(Task input)

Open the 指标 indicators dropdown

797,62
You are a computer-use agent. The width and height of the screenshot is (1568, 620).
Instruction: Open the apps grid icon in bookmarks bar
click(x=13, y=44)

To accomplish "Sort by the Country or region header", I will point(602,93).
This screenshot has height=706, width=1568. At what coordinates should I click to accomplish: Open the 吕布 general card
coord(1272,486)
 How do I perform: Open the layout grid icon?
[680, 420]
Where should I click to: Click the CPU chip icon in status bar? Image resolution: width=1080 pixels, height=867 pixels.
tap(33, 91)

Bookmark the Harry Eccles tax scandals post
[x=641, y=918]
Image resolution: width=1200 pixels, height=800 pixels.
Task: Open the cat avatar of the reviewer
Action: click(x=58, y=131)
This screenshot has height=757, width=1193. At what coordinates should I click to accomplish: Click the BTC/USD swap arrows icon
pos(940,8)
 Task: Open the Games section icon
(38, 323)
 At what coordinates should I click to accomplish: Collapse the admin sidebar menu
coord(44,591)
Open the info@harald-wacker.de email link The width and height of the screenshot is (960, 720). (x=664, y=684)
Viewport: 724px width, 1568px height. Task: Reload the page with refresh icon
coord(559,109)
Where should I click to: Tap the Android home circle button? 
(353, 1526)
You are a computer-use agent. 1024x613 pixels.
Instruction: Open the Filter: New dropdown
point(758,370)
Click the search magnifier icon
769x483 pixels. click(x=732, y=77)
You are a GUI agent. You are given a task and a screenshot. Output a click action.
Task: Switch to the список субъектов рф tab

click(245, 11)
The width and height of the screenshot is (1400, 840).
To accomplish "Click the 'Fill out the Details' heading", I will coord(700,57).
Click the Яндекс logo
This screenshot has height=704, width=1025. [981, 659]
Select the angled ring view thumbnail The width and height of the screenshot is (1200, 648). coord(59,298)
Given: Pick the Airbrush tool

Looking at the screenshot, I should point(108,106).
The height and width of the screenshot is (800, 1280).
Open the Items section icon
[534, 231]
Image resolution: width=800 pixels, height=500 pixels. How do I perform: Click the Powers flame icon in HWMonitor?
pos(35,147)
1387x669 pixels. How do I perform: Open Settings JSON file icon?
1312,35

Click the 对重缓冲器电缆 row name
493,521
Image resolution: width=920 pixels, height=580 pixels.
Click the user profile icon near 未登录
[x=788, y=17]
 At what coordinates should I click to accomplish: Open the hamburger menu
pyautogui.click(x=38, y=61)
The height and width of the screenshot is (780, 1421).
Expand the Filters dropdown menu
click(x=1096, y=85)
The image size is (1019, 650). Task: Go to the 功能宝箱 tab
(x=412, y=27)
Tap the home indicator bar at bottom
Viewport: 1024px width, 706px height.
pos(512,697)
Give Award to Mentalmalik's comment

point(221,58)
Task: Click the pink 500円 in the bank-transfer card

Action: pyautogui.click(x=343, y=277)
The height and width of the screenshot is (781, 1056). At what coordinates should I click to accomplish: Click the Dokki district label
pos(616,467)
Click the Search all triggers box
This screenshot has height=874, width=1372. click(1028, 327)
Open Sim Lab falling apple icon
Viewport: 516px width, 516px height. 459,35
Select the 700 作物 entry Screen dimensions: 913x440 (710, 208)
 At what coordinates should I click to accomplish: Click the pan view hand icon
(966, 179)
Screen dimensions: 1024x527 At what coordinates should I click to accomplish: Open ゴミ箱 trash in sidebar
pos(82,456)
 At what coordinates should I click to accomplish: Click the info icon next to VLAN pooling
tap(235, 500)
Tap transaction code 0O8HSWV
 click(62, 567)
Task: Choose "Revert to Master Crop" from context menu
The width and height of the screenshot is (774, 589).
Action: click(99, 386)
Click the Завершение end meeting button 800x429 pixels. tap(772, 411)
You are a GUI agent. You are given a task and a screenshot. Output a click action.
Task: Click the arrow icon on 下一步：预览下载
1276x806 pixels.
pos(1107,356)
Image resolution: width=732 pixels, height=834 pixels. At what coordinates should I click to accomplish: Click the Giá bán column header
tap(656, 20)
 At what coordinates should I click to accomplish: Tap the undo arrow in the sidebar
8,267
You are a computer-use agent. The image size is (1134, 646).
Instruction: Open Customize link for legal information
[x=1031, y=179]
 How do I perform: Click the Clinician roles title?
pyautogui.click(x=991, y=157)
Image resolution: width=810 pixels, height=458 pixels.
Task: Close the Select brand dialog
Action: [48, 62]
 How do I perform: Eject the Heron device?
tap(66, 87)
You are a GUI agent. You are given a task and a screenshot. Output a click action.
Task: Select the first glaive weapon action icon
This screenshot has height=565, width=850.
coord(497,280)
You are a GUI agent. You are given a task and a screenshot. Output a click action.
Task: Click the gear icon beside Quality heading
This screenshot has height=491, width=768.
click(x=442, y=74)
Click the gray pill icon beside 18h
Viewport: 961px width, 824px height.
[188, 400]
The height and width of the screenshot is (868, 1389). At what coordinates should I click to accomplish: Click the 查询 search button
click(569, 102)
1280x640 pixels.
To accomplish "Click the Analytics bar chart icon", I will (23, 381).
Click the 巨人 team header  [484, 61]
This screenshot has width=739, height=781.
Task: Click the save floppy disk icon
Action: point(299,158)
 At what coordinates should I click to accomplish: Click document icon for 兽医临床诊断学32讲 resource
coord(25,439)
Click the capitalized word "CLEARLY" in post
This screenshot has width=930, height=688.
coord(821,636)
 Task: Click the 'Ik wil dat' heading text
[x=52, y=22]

(End Task input)

Exercise description:
Scan the records above for the string "will", then select every line that holds it.

Exercise solution:
To accomplish "Sort by the Country or region header", I will point(602,93).
To accomplish "Click the 'Fill out the Details' heading", I will coord(700,57).
To accomplish "Click the Analytics bar chart icon", I will (23, 381).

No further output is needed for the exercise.